**TASKS TO PERFORM:**
a - In the post about blood transfusion tubing, at what rate does the second approach say to run the new bag of NS?
b - Rewrite the transfusion tubing post starting with "Others say to" and going on through "at 20 ml/hr.", replacing "patient" with "recipient".

**PASSAGE FOR REVIEW:**

Some say to spike a bag of NS on the other side of the Y tubing and prime the entire tubing with it. Then leave that side of the Y clamped throughout the transusion. If you were to have a reaction, they say clamp the blood, disconnect it from the pt, run the blood out of the tubing into the trash, prime with saline and reconnect to pt.

Others say to have a bag of NS and primary tubing at the bedside. On the blood tubing, leave the other side of the Y clamped. Carefully prime with blood right to the end of the tubing. If you have a reaction, clamp everything, disconnect from the patient, and save the blood and the tubing to be sent to the blood bank. Quickly set up the new bag of NS and tubing, connect to pt and go at 20 ml/hr.

Also, some people do and some don't prime the filter by holding it upside down. I don't know why or why not to do this.

Is there some organization that tells what the procedure should be and why? How do y'all do it?

**EXERCISE DATA:**

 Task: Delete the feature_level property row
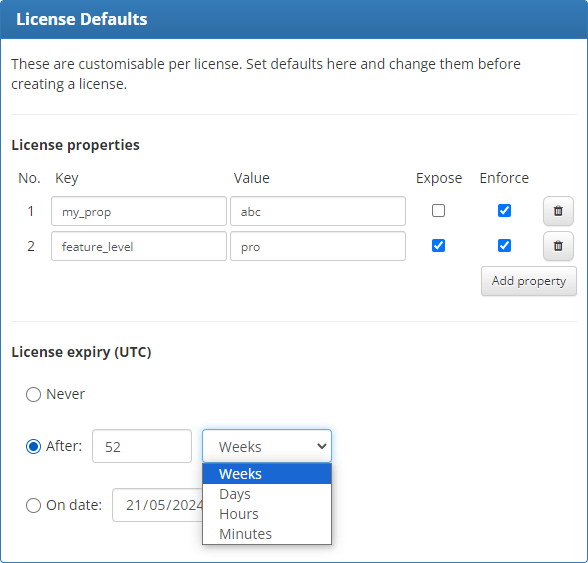tap(558, 246)
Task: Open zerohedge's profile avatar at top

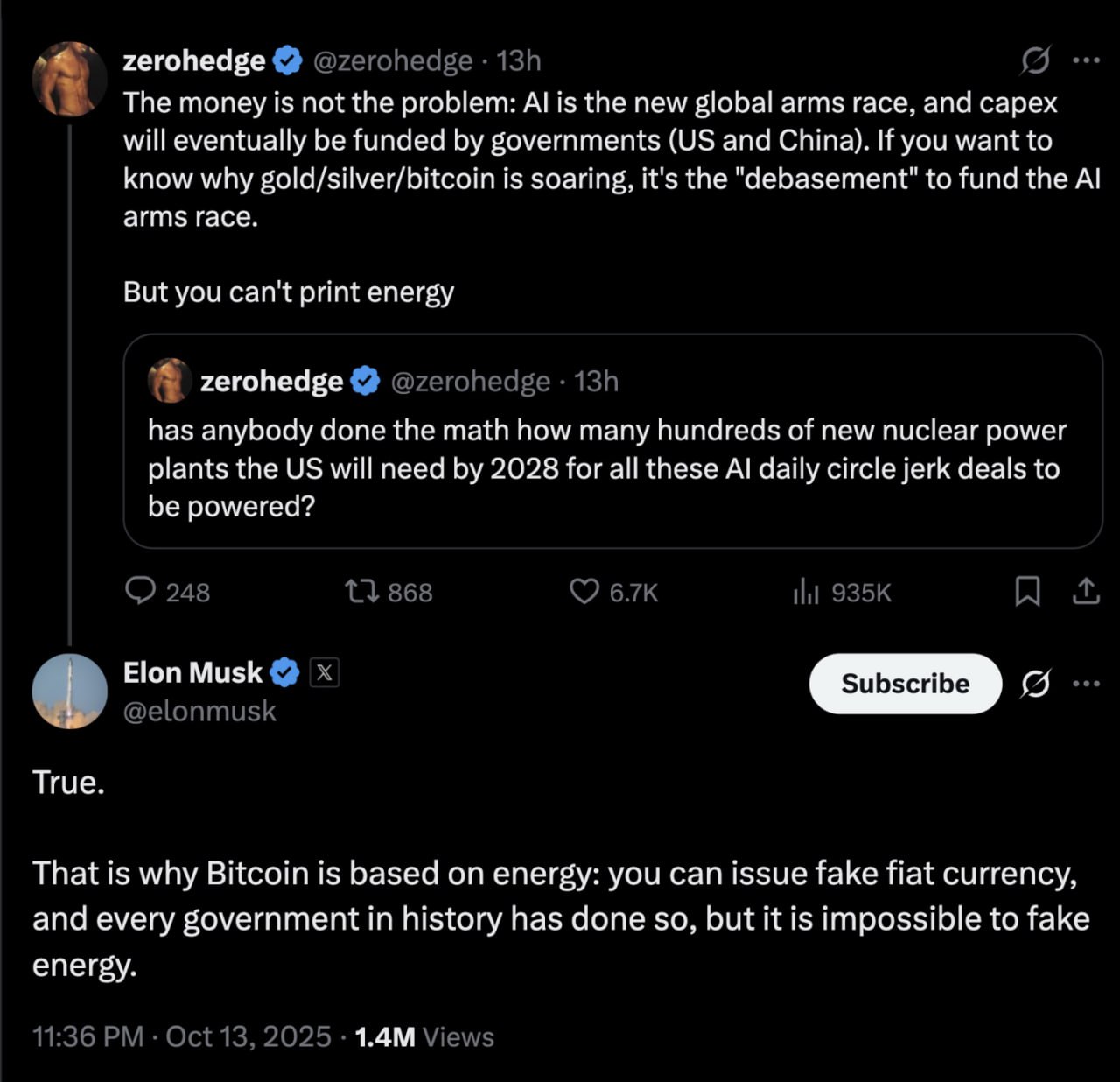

**RESPONSES TO THE EXERCISE:**
a - 20 ml/hr

b -
Others say to have a bag of NS and primary tubing at the bedside. On the blood tubing, leave the other side of the Y clamped. Carefully prime with blood right to the end of the tubing. If you have a reaction, clamp everything, disconnect from the recipient, and save the blood and the tubing to be sent to the blood bank. Quickly set up the new bag of NS and tubing, connect to pt and go at 20 ml/hr.